[2020.08.07-5] i915 GPU hang report on 5.8.0-1-MANJARO kernel
This is another one case of GPU hang on the same PC (HW + Linux distro). It is my ongoing 1.5-month long rally of PC freezes and GPU hangs.
Since prev. report #2313 (closed) got these packages updates:
grep --text -iE 'installed|upgraded' '/var/log/pacman.log' | tail -n 50
...
[2020-08-07T16:43:03+0000] [ALPM] upgraded linux419 (4.19.137-1 -> 4.19.138-1)
[2020-08-07T16:43:04+0000] [ALPM] upgraded linux54 (5.4.56-1 -> 5.4.57-1)
Further ticket: #2315 (closed)
My PC experienced about >100 times of (PC freezes + GPU hangs) during last 6 weeks on every kernel 'family' (4.19, 5.4, 5.7, 5.8-rc) avail. in the distro. 4.19 looks like more stable and usually (but far away from always) able to reset GPU and to continue to work without the PC reboot. The more modern kernel version the much faster GPU hangs without any software reset (which 4.19 kernel can do) or PC freezes.
PC freeze or GPU hang usually happens while semi-transparent, fade in/out, blur effects is/are in action.

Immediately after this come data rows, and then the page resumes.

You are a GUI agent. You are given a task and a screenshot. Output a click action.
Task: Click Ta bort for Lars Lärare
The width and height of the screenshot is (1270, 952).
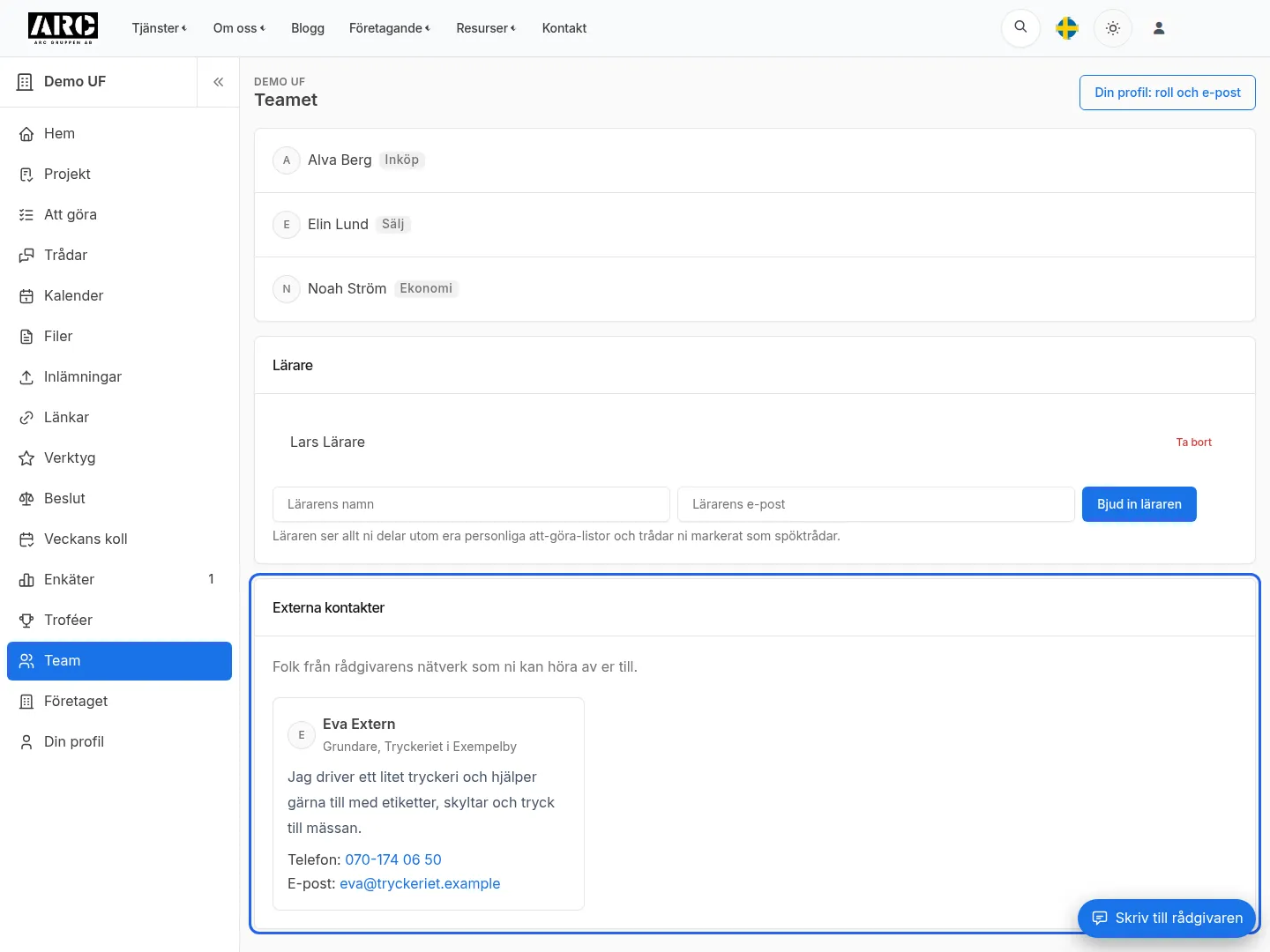click(x=1194, y=443)
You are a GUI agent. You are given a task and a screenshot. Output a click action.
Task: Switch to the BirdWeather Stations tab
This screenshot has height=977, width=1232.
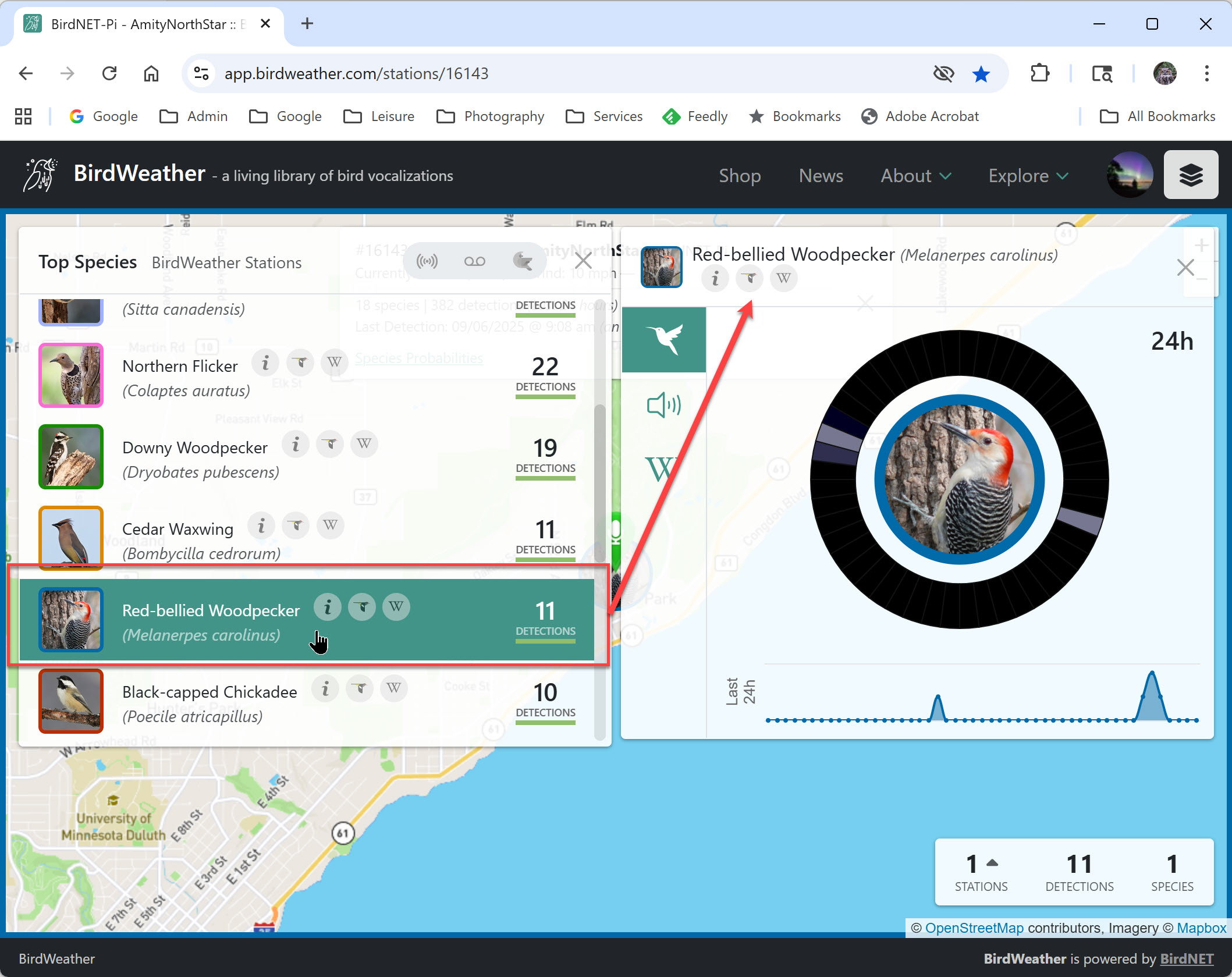226,262
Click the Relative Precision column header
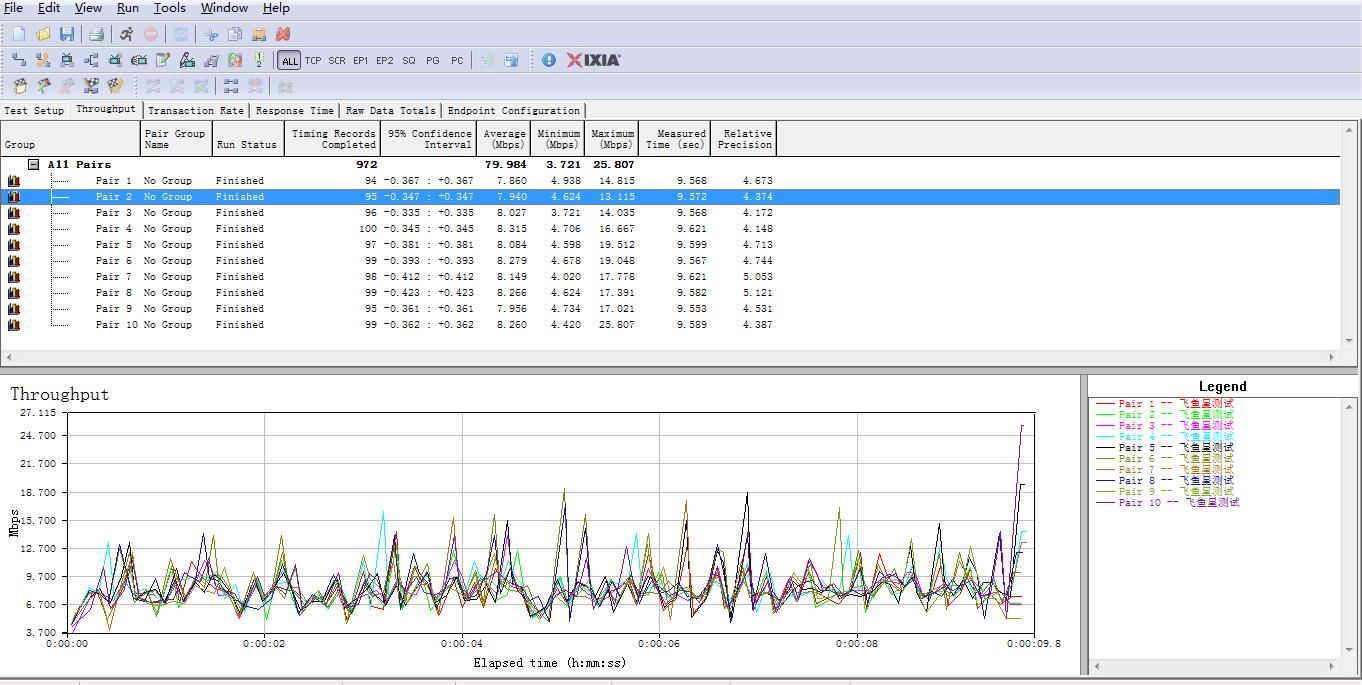Screen dimensions: 1362x685 pyautogui.click(x=744, y=139)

I have a feeling that fast occurred serie of GPU hangs leads PC to freeze. If only one-two GPU hang happened 'at once' than PC may freeze or may not freeze.
Steps to reproduce the issue in this ticket
I was acting on the PC about 15 minutes (a few minutes of youtube video and then about 7-8 minutes of online 3D in-browser game cs-online.club). After play on one server I leave it in a list of servers I choose another one and loading resources phase started. After it it was Connecting...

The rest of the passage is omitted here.